Hi!~
Adobe is coming up with new service call Adobe Creative Cloud whereby you can pay to use the software whenever you need to use the software. Monthly subscription required-around US$ 50 per month. My main question to the users of Corel and all die hard fans of Corel is how this will effect the users and artists of Corel world? Will new artist jump to use Adobe instead of Corel? What are the strength and weakness of cloud service? And strategically lets guess what would be Corel next move? I think this would be fun. What say ye?
I've been struggling with this since I first heard about the Creative Cloud.
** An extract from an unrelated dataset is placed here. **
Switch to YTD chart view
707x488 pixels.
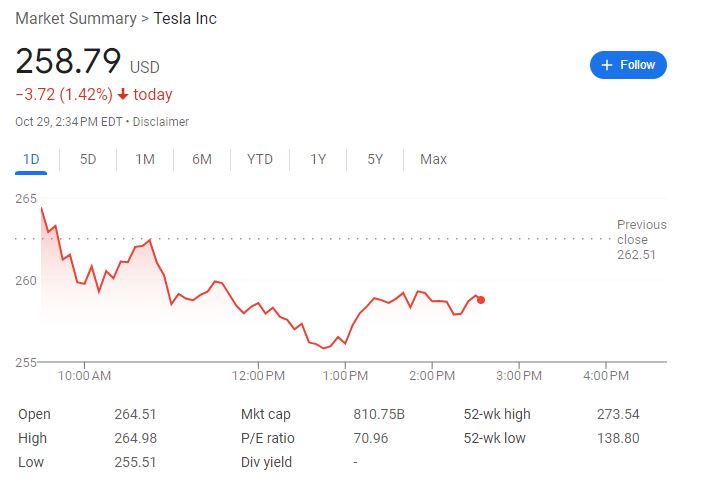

I started my career using Adobe and Macromedia products, and that's what the agencies and design studios used where I worked (I actually favored Freehand over Illustrator for a long time -- that's part of why I like CorelDraw so much). Oh, and QuarkXPress too, but anyway... When CorelDraw 11 came out for Mac, I jumped in and bought a copy for use at home on my iMac.
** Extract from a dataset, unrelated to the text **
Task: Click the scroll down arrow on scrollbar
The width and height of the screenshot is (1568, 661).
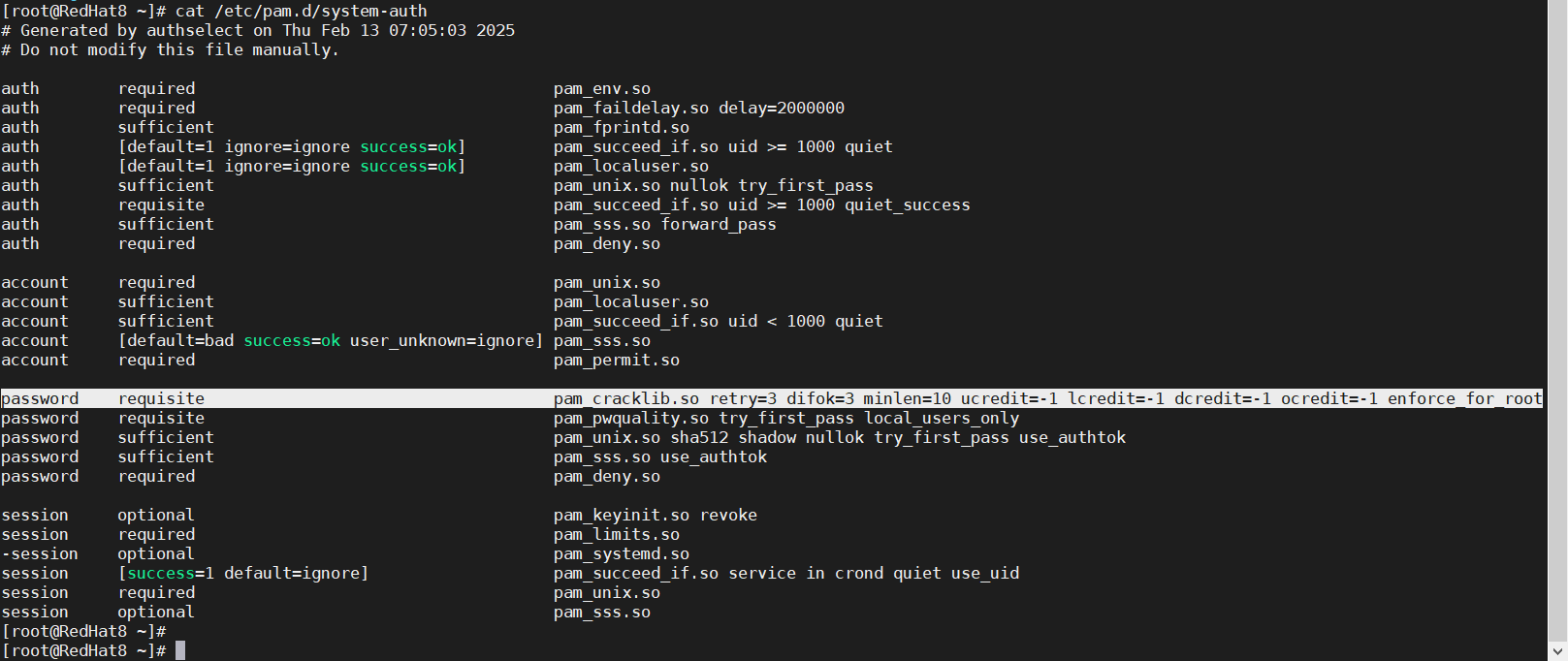Action: point(1557,651)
Later on when I started freelancing in 2005, I dropped a lot of cash to get Adobe CS Design Premium, plus the Macromedia Studio with Dreamweaver, Flash, Freehand, and Fireworks. At that time I was doing a lot of print design as well as website work, so I got a good bit of use out of the software included in those bundles. I never came back to CorelDraw until X3 because I was working on a Mac...
Fast-forward a few years and now I strictly do website design and development. I work entirely on a ThinkPad W510 running Windows 7 and the software I most frequently use consists of the CorelDraw suite, PhotoLine, Sublime Text, and Filezilla. I have not used Adobe products in two or three years now and I've managed just fine.
Sure, I left Adobe and switched back to Corel in large part due to money -- Adobe was and is very expensive by comparison. But CorelDraw feels like more of a value for my business, and that's where I'm really torn. CorelDraw is like a Swiss Army knife: I can design for web or print; I can open Illustrator files; I can design logos if necessary; or I can create my own promotional materials. Instead of using a little bit of several software packages -- I'm using all (or at least most) of CorelDraw.
So, that's it for me -- I suppose a lot of my conflict comes down to value. Even though it's much more accessible, will $50 per month and access to nearly all of Adobe's software offerings add a lot of value to my business? I'm really not sure. Fireworks is about the only thing I'd like to get my hands on, and sure I'd probably use Photoshop for a few things. But I'm afraid nearly everything else would simply go unused...
Addison said:CorelDraw is like a Swiss Army knife: I can design for web or print; I can open Illustrator files; I can design logos if necessary; or I can create my own promotional materials. Instead of using a little bit of several software packages -- I'm using all (or at least most) of CorelDraw.
Same here been using Draw for many years for creating web assets and story boards. Also have the Adobe stuff here, need both. Draw is way better than AI for graphic design. I also use Photoshop daily. To me Draw and Photoshop is the ideal combo for creation.
I would NEVER use on on line service such as what Adobe is offering. Quit the program and you loose your tools and work. You would be dependent on them like a drug addict and you really gave up control. If 50.00 a month makes the offer appealing you are not thinking right business wise.
Addison said:I suppose a lot of my conflict comes down to value.
The most valuable thing is your creative talent and not the tools. Should be no conflict. Buy what you need to be your best and never share your work product'/techniques with an on line company.
My 2 cents,.
For the first time in my nearly 2 decades with Adobe products, I can't believe how buggy both Photoshop and Illustrator CS6 are. Typically, I can't find a single glitch or bug in either program. Now, I'm just stumbling all over bugs and glitches while trying to get work done. And worse, Photoshop is actually crashing. There's a bug where after using layer effects for a while, it suddenly launches the browser/help document, but it launches like 50 tabs in the browser, all trying to launch the help file. Then Photoshop crashes. There are also lots and lots of change for the sake of change. And things that probably play better for amateurs than pros. I find that I also can't print from Photoshop CS6 to a size 13 x 18.5. It just prints half way off the page every single time. I have to import Photoshop content in Illustrator where it prints fine. To make matters worse, I'm also wrestling with the nearly absolute nonsense which is OS X Lion. For all my career, I could never decide to go with Windows or Macs and quit worrying about the other. Well now I think at least I've chosen which one I at least like better. Windows. I'm spending so much time with OS X trying to disable ridiculous animations, trying to reverse the scroll wheel back to normal, trying to reclaim key commands that are normally used for my programs, not the OS, dealing with missing features and small changes that annoy the crap out of a power user. And to top it all off, all of the above are considerably slower while bragging about all kinds of gains in speed. Adobe even has a cool sounding name their new speed engine. But there's no speed. There's palettes that when you expand them, they slowly follow the cursor rather than stick to it. I'm so pissed by this. Please won't somebody make a program to compete with Photoshop so I can get off this path.